こんもりと森が見えていたのはその名も「新田公園」で、その先に見沼代用水東縁の分水路が流れていて、その向こうに芝浦工業大学の敷地があります。

貯水池だったと思われる場所が、公園として活用されていました。

 

水の音が聞こえてきて、見沼代用水東縁がありました。はるばる利根大堰から幾つも川を越えてあちこちの水田を潤しながら瓦葺で二手に分かれるというのに、水面は静かでも人が流されるくらいの水が流れていることがわかります。

 

しばらくすると、道路の下で見沼代用水がさらに分水される場所がありました。

 

計画ではここから少し北東の、綾瀬川とその分水された水路がぐっと近づいたところにある深作の氷川神社も訪ねる予定でしたが、歩き切るためにはこのまま見沼代用水沿いに歩くことにしました。

大宮台地から下ると、縁を流れる見沼代用水の反対側は平らな場所が続きます。

水田地帯は見当たりませんでしたが、かつてはこの辺りを潤していたのだろうかとWikipediaの「深作」を読むと、全く違った歴史でした。

かつての深作村の全域が深作沼に付随する湿地帯であり、田植えも耕作船を必要とした。現在、一部を残し深作沼は埋め立てられ、宅地が造成されている。また、綾瀬川沿いに自然堤防(微高地)があり、そこに岡野洛(おかのら)と称される江戸期からの集落がある。

 

なんとかつては沼で、刈り取った稲は船に乗せるような稲作だったようです。

ああ、やはり深作の氷川神社も訪ねるべきでした。

 

右手は大宮台地の高い場所で、その下に掘られた見沼代用水沿いに歩きました。

静かな水面に落ち葉が浮いていますが、歩く速度と同じくらいで流れていきます。

途中、カワウがいました。

 

*小深作の神明神社

 

 

ずっと右手が高台、左手も住宅地の中を流れて、しばらく歩くと左手が開けてきました。

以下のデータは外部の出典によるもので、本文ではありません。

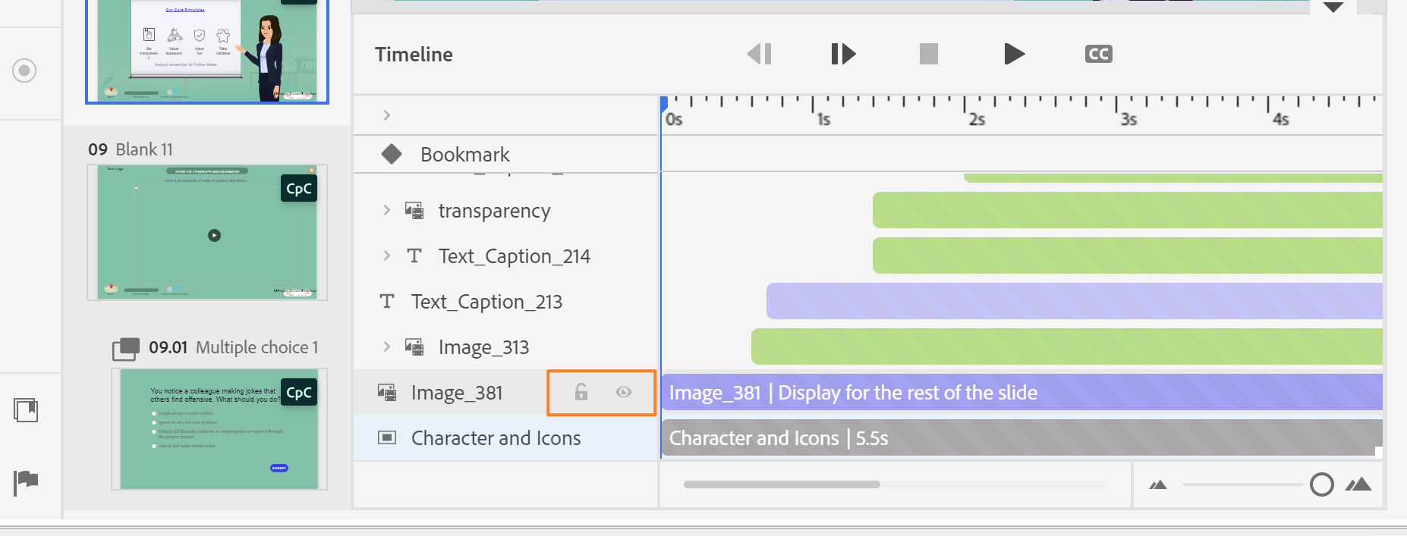Click the slides panel icon in left sidebar
Screen dimensions: 1407x536
(x=26, y=410)
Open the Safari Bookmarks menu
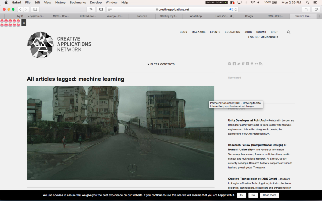The image size is (322, 201). tap(77, 3)
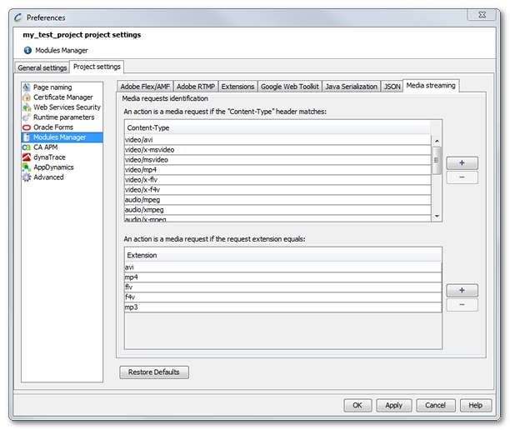Click the Runtime parameters icon
Image resolution: width=510 pixels, height=430 pixels.
27,118
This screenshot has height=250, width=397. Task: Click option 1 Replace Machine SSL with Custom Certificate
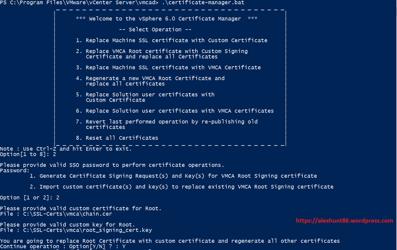coord(171,40)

田んぼかと思ったら畑地で、その先に「農村公園(春岡広場)」という広い公園がありました。遊水池のようにも見えます。

ところどころに水栓があるので、かつては田んぼだったのでしょうか。

 

右手の高台が緩やかに低くなり、見沼代用水の反対側に神社があったので立ち寄ってみました。

境内が上り坂のようになっています。

神明神社 御由緒

▫︎御縁起(歴史)

 当地は、綾瀬川を東に望む台地と綾瀬川流域に開けた鶴巻沼の低地からなる。小深作の「作」には、狭間の意があることから、当地の地名は綾瀬川の狭間に由来する。

 当社は、小深作の北方「宇中島」の見沼代用水東縁(ひがしべり)を望む大宮台地上に鎮座し、祭神は天照大神である。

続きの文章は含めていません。